### WHAT NEEDS TO BE DONE
Revise the stretch of the long COVID article from "Women who maintained" through "JAMA Internal Medicine.", putting "post-COVID condition" wherever "long COVID" appears.

(DOCUMENT TEXT)

Women who maintained a healthy weight, didn't smoke, exercised regularly, got adequate sleep, ate high-quality food, and consumed alcohol in moderate amounts were at roughly half the risk of long COVID as those who followed none of these recommended practices, concludes a prospective study today in JAMA Internal Medicine.
Harvard University researchers assessed rates of persistent COVID-19 symptoms among 1,981 women who self-reported infections from April 2020 to November 2021. The participants were among the 32,249 women included in the ongoing Nurses' Healthy Study II cohort, who reported preinfection lifestyle habits in 2015 and 2017 and COVID-19 test results during the study period. Average age of the 1,981 women was 64.7 years, 97.4% were White, and 42.8% still worked in healthcare.
Healthy lifestyle factors included healthy body mass index (BMI, 18.5 to 24.9 kilograms per square meter [kg/m2]), never smoking, at least 150 minutes per week of moderate to vigorous physical activity, moderate alcohol intake (5 to 15 grams per day), a high-quality diet (upper 40% of the Alternate Healthy Eating Index–2010 score), and adequate sleep (7 to 9 hours a night).
49% lower risk of lingering symptoms
At baseline, those with higher healthy lifestyle scores were younger and more likely to be White, with higher socioeconomic status and a lower prevalence of chronic conditions. Of the 1,981 COVID-positive women, 44.0% developed long COVID, of whom 87.0% reported symptoms lasting at least 2 months, and 56.5% reported at least occasional symptom-related daily life impairment.

(End DOCUMENT TEXT)
(PROVIDED MATERIAL)

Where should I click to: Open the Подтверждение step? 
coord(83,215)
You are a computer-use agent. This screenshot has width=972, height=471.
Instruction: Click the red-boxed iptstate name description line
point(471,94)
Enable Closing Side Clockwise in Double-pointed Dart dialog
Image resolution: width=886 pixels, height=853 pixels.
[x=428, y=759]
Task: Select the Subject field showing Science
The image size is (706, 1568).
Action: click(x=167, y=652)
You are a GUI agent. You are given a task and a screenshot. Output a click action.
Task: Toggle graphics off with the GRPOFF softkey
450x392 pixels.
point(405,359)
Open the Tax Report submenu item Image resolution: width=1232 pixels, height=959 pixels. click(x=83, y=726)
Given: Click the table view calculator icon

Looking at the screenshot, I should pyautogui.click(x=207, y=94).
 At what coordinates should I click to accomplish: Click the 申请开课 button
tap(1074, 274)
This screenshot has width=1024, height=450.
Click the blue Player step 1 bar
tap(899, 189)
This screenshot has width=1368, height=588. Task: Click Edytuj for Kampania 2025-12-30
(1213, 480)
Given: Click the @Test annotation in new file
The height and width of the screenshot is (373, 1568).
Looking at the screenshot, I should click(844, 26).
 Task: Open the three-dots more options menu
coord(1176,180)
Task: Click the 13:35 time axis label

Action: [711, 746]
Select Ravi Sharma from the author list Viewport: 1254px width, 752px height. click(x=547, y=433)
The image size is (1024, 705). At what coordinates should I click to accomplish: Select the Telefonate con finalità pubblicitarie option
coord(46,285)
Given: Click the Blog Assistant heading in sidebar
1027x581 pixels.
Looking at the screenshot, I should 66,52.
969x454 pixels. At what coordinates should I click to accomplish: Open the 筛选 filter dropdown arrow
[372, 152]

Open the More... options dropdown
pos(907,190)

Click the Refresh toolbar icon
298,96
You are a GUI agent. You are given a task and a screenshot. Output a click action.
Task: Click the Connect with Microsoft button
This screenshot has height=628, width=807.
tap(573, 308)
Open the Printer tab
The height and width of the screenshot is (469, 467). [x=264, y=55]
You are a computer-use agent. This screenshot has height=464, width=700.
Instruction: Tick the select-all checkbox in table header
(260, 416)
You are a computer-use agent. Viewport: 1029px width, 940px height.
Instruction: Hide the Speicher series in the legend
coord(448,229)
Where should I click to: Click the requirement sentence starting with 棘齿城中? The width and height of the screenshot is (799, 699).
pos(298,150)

(End PROVIDED MATERIAL)

### ANSWER SECTION
Women who maintained a healthy weight, didn't smoke, exercised regularly, got adequate sleep, ate high-quality food, and consumed alcohol in moderate amounts were at roughly half the risk of post-COVID condition as those who followed none of these recommended practices, concludes a prospective study today in JAMA Internal Medicine.